Seamos honestos: no parece que estas vayan a ser unas navidades especialmente felices.
Por mucho que cada uno trate de poner su mejor cara para celebrar la ocasión, lo cierto es que con uno de cada cuatro españoles en paro, acercándonos a los dos millones de familias con todos sus miembros sin empleo, con unos índices de pobreza disparados, y una crispación social creciente, el horno no está para fiestas. Al menos no como solíamos. La política del recorte ha cercenado la calidad de vida, los logros sociales, el Estado de bienestar y también el ánimo, por lo que parecería fuera de lugar que por llegar estas fechas nos embargase una alegría teñida de lentejuelas, una alegría simplona y artificial.

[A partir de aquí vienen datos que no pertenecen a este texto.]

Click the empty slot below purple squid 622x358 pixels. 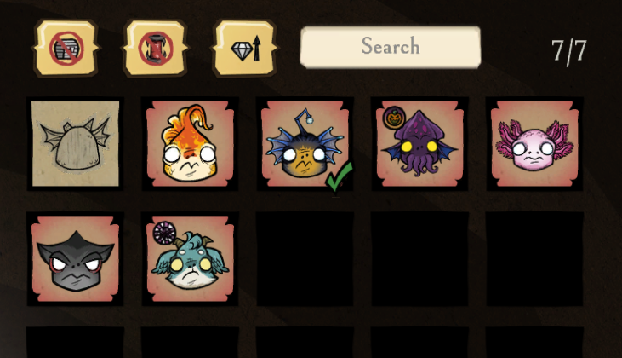coord(419,258)

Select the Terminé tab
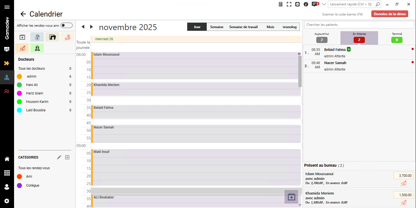point(397,38)

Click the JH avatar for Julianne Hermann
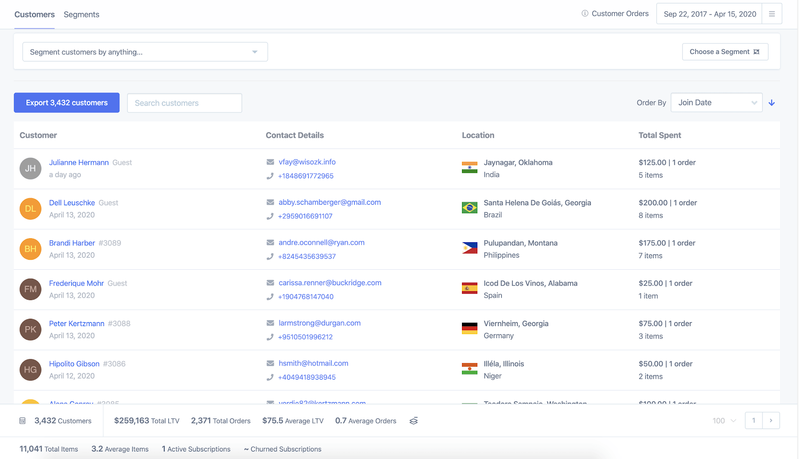pyautogui.click(x=30, y=168)
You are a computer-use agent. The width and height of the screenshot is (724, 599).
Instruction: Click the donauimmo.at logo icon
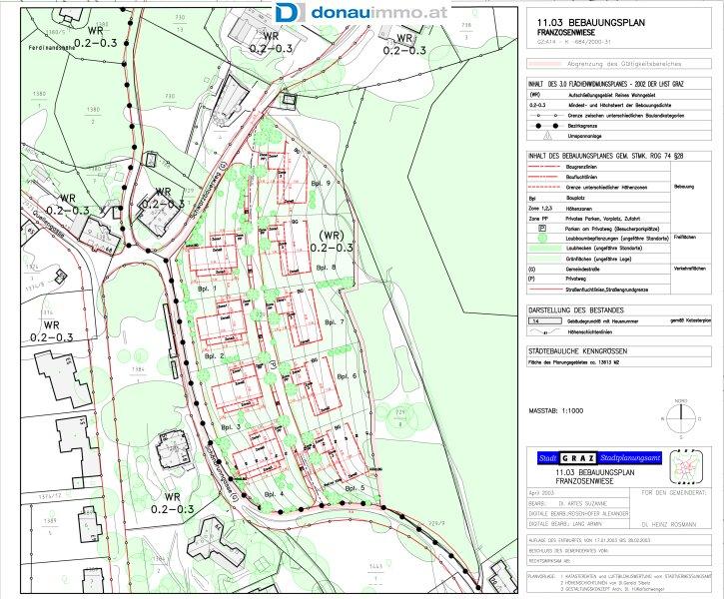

Todo esto no quiere en absoluto decir que nos vayamos a quedar en casa. Porque si algo hemos aprendido este año es precisamente eso: mejor que en casa se está en la calle. Más vale salir a sumar esfuerzos que quedarnos cruzados de brazos, dejando que nos consuma ese pesimismo pegajoso que parece que viene impuesto con el lote de los recortes.
Es cierto que la situación es muy complicada, y siendo realistas, no tiene visos de mejorar a corto plazo. Tenemos a unos políticos sometidos a esa entidad llamada genéricamente «los mercados», políticos obedientes a las instrucciones de Europa y desconectados de la realidad de los ciudadanos; tenemos unos poderes económicos infinitamente voraces y deshumanizados; tenemos una Europa anquilosada, ineficiente, agotada, lenta, torpe, a años luz de los ciudadanos, una Europa, por cierto, que este mismo año ostenta un insólito Nobel de la Paz, otorgado precisamente en el momento en que se muestra más incapaz de proteger a sus ciudadanos, a la vez que servilmente dispuesta a continuar protegiendo a los de siempre.
Sin embargo, y frente a todo lo que tenemos encima, seguimos adelante. Quizá sea precisamente éste el mejor momento de apostar por la esperanza. Porque es lo último que se pierde y porque aún, pese a quien pese, queda algo con capacidad de ilusionarnos: la gente. Gente que pelea por lo que cree justo, gente que detiene desahucios, que se encierra en hospitales y colegios, que encuentra el valor para salir a protestar frente a los golpes de la economía (y, si se tercia, de los antidisturbios). El 2012 ha sido un año plagado de dificultades y sacrificios, pero también de gestos esperanzadores. Es muy sintomático que ninguno de ellos tenga que ver con el sistema y todos con las personas. Ciudadanos anónimos, desconocidos, capaces de muchos pequeños gestos valientes, de actos discretos de heroísmo cotidiano, dispuestos a defender lo suyo o lo del vecino, capaces de organizar, de aliviar, de compartir aún cuando hay poco. La solidaridad nos aporta otro tipo de alegría, con menos fastos pero con mayor dosis de realidad. Cuando todas las luces van poco a poco apagándose, se encienden las de las personas, y con ésas seguimos caminando.
Así que este año nos toca reinventar una Navidad a medida, ya no basada en el consumismo habitual, sino en esos valores que en los últimos tiempos estamos redescubriendo y redefiniendo. Por eso, más que nunca, creemos en la solidaridad, en dar y recibir ayuda, en comprender que uno solo no hace nada pero junto al de al lado somos legión. Creemos en el consumo responsable, en el comercio de proximidad frente a la globalización salvaje. Creemos en la gestión razonable y razonada del territorio, en recuperar los lazos con la tierra, en el futuro del medio rural, que especialmente en Asturias es ya un factor básico de supervivencia. Creemos en la familia, no como valor inmutable y basado en los puros lazos de sangre, sino como refugio en tiempos difíciles, como colectividad y como fuerza. Creemos en la sostenibilidad frente a la codicia depredadora de unos pocos. Y sobre todo, creemos que no todo está perdido.
Ha habido muchas y muy importantes lecciones en el año que ahora termina. Nuestra responsabilidad es tomar buena nota y seguir adelante. Habrá que coger fuerzas para un año que se presenta duro y guerrero, un año que exigirá que los ciudadanos marquemos los límites y definamos qué queremos y qué no.
A los sordos no les quedará más remedio que escuchar.